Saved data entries
******************************
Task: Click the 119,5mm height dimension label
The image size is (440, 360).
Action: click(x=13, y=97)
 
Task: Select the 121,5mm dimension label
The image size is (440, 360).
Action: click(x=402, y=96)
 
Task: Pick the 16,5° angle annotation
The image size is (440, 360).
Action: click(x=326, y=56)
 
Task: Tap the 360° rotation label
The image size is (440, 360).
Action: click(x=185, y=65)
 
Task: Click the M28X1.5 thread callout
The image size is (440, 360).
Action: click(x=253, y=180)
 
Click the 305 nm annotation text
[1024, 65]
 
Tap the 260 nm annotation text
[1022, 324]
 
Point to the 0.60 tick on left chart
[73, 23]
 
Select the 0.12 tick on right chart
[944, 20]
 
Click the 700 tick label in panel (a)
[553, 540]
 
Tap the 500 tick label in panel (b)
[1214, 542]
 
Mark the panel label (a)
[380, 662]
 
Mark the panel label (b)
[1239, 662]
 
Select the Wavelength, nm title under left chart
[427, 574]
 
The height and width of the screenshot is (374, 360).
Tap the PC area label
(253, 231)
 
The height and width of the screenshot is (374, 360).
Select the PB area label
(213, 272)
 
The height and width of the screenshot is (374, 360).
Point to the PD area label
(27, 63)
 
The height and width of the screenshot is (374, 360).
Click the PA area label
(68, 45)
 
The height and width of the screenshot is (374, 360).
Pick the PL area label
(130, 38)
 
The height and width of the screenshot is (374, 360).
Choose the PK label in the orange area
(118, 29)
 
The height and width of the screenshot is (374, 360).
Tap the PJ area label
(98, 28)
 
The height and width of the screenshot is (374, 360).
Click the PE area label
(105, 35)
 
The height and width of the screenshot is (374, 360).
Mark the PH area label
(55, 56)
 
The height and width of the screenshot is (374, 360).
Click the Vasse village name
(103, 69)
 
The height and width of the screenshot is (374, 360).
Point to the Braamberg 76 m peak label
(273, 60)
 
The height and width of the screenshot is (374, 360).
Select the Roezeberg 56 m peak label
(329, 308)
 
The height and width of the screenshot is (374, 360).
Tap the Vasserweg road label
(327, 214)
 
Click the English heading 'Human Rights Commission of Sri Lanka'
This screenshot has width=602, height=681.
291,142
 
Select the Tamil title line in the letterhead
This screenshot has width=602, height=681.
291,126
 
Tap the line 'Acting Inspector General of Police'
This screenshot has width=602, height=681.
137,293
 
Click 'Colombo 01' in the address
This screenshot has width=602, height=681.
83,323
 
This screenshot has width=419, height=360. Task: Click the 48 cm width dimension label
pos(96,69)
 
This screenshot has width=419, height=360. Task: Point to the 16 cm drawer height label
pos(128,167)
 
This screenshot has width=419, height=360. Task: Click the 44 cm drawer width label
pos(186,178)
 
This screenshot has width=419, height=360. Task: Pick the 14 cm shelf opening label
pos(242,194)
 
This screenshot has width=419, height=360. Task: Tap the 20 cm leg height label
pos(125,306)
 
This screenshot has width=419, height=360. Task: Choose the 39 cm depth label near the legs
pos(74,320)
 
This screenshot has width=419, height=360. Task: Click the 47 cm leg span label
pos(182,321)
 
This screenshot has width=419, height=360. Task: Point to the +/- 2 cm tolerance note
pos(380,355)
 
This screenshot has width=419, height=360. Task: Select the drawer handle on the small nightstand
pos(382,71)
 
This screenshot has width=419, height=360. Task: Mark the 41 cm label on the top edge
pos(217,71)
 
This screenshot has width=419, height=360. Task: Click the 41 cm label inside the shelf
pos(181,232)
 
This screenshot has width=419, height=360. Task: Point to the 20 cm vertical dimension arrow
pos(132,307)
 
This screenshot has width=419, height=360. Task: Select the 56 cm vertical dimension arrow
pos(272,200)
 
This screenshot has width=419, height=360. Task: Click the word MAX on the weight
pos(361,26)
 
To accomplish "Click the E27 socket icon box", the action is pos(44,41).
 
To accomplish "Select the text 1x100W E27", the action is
******************************
Please copy the lines word for word, starting at the line that contains "This screenshot has width=419, height=360. Task: Tap" and ending at the line that contains "pos(182,321)".

This screenshot has width=419, height=360. Task: Tap the 20 cm leg height label
pos(125,306)
 
This screenshot has width=419, height=360. Task: Choose the 39 cm depth label near the legs
pos(74,320)
 
This screenshot has width=419, height=360. Task: Click the 47 cm leg span label
pos(182,321)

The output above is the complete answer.